PALERMO- L’assessorato regionale alla Salute dovrà versare un risarcimento da 1,8 milioni a un giovane dell’Agrigentino, contagiato da epatite C a seguito di una trasfusione di sangue subita dopo la sua nascita,. A deciderlo è stata la Corte di Cassazione che dopo 13 anni di processi ha dato definitivamente ragione al giovane e alla sua famiglia.
La trasfusione di sangue, poi rilevatosi infetto, è stata fatta nell’Ospedale “Ingrassia” di Palermo. All’età di sette anni è stata diagnosticata l’epatite C. Poi, a soli diciassette anni al ragazzo è stato scoperto un tumore al fegato.
Il giovane e la sua famiglia sono stati difesi dagli avvocati di Agrigento Annalisa Russello e Angelo Farruggia. Quest’ultimo, nel commentare la decisione della Suprema Corte ha espresso “la propria soddisfazione per il risultato conseguito, che se da un lato non restituisce al danneggiato la salute, dall’altro gli rende giustizia del danno patito senza sua colpa”.
In tutti e tre i gradi di giudizio i giudici civili hanno dato torto all’assessorato alla Salute. La prima decisione del tribunale di Palermo è arrivata nel 2009 su un ricorso presentato nel 2006. Con sentenza del dicembre 2009, Il Tribunale di Palermo ha condannato l’assessorato a risarcire la somma complessiva di 950mila euro in favore del giovane, riconoscendo 450mila euro ai familiari.
Nel luglio 2013 la Corte d’Appello di Palermo ha rigettato il ricorso proposto dalla struttura regionale. Il giudice di secondo grado attribuiva un milione di euro di risarcimento per il danno non patrimoniale data l’invalidità all’ottanta per cento del soggetto e l’età in cui si era scoperta la malattia. A questa cifra la corte sommava più di 21mila euro per l’inabilità parziale e ulteriori 385mila euro di interessi legali. Un totale di 1,4 milioni a cui sommare il danno riconosciuto ai familiari per un totale di 1,8 milioni.

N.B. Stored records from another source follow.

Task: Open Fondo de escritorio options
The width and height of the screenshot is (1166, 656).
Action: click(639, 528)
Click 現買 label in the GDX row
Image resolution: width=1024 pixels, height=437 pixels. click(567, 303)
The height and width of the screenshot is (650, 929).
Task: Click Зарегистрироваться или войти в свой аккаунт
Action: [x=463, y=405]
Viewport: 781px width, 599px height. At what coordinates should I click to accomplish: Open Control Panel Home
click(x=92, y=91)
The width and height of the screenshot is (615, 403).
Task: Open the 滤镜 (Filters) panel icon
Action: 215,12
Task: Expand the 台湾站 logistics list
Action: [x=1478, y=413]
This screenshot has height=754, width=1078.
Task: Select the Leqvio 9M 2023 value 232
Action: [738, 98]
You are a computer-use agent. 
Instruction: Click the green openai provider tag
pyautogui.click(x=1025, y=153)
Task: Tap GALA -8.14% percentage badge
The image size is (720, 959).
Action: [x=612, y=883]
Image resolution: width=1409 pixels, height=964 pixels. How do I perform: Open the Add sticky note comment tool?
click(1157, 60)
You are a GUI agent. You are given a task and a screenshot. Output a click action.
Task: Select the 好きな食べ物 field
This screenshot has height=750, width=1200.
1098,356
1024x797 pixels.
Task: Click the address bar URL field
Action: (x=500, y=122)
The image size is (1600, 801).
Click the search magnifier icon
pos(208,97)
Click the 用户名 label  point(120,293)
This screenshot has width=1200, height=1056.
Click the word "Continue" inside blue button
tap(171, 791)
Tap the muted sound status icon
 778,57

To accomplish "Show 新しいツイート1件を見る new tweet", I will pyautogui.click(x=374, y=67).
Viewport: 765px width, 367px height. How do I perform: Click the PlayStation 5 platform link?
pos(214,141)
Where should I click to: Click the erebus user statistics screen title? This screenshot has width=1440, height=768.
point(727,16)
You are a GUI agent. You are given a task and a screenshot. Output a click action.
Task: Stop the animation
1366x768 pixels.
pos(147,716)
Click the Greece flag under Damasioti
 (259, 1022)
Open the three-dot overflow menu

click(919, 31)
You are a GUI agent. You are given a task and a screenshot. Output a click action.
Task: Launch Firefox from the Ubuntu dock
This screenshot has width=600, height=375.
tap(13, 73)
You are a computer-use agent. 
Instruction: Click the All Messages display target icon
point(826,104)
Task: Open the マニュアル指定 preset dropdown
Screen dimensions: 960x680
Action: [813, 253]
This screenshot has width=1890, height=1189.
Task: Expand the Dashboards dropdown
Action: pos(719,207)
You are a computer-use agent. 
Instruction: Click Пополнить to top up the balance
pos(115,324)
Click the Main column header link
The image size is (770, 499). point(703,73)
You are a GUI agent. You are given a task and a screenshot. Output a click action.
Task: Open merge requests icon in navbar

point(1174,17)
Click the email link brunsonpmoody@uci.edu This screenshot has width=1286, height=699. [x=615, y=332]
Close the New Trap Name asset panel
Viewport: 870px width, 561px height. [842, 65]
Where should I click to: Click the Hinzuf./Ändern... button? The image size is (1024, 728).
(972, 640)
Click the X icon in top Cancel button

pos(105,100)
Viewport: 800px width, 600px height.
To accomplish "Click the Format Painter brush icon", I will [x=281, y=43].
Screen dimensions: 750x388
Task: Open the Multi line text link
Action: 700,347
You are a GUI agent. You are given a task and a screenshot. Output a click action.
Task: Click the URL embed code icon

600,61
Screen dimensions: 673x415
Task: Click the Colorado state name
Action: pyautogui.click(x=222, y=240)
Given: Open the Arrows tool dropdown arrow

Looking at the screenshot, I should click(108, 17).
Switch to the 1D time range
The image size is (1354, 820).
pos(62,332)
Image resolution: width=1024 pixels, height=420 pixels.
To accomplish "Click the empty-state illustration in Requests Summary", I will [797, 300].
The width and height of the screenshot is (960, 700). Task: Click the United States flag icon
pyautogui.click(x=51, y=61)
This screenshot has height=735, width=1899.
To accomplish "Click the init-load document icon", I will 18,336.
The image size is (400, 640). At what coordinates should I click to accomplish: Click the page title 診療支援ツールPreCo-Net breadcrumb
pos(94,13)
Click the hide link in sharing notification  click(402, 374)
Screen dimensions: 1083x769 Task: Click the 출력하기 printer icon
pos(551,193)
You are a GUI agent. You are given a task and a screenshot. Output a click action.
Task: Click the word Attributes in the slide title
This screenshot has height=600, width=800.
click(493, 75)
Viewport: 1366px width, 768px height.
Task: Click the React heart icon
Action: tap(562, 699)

Di fronte quest’ultima decisione è arrivato il ricorso al giudice romano. Oltre a contestare la determinazione del risarcimento, i legali di Piazza Ottavio Ziino hanno avanzato tra i motivi a discolpa dell’operato dei medici che all’epoca dei fatti l’autorizzazione scritta dei genitori alla trasfusione non fosse necessaria. “Non risulta – scrivono i giudici della Suprema Corte – che l’assessorato abbia mai anche solo allegato (né tantomeno provato) l’avvenuto adempimento di un simile dovere, neppure in forma orale”.
Inoltre, per difensori dell’assessorato, il trattamento sanitario fu compiuto durante una situazione di emergenza che giustificherebbe la mancanza del consenso. La tesi però è stata rigettata dai giudici per mancanza di una prova che la supporti. Appare così “priva di vizi la presunzione della Corte d’appello secondo cui – queste le parole della sentenza -, se i genitori fossero stati resi edotti della trasfusione che voleva praticarsi al figlio, avrebbero verosimilmente negato il consenso alla terapia”. Insomma davanti alla scelta fra fare una terapia non necessaria ma rischiosa, per i giudici, i genitori non avrebbero acconsentito.
Con il processo in Cassazione il ragazzo ha però ottenuto il riconoscimento di ulteriori 130mila euro d’indennizzo che gli dovevano essere versati dal ministero della Salute. Si conclude così un caso di malasanità che sembra ormai irripetibile dopo le ferree regole di controllo che sono state poi introdotte sulle trasfusioni di sangue. Resta però che, per usare le parole del difensore Angelo Farruggia: “I danneggiati sono costretti a cause civili interminabili, nel caso di specie, tredici anni, e spesso una volta conseguita la sentenza definitiva, sono ulteriormente costretti a promuovere un ulteriore giudizio di ottemperanza innanzi al Tar per ottenere materialmente il pagamento”.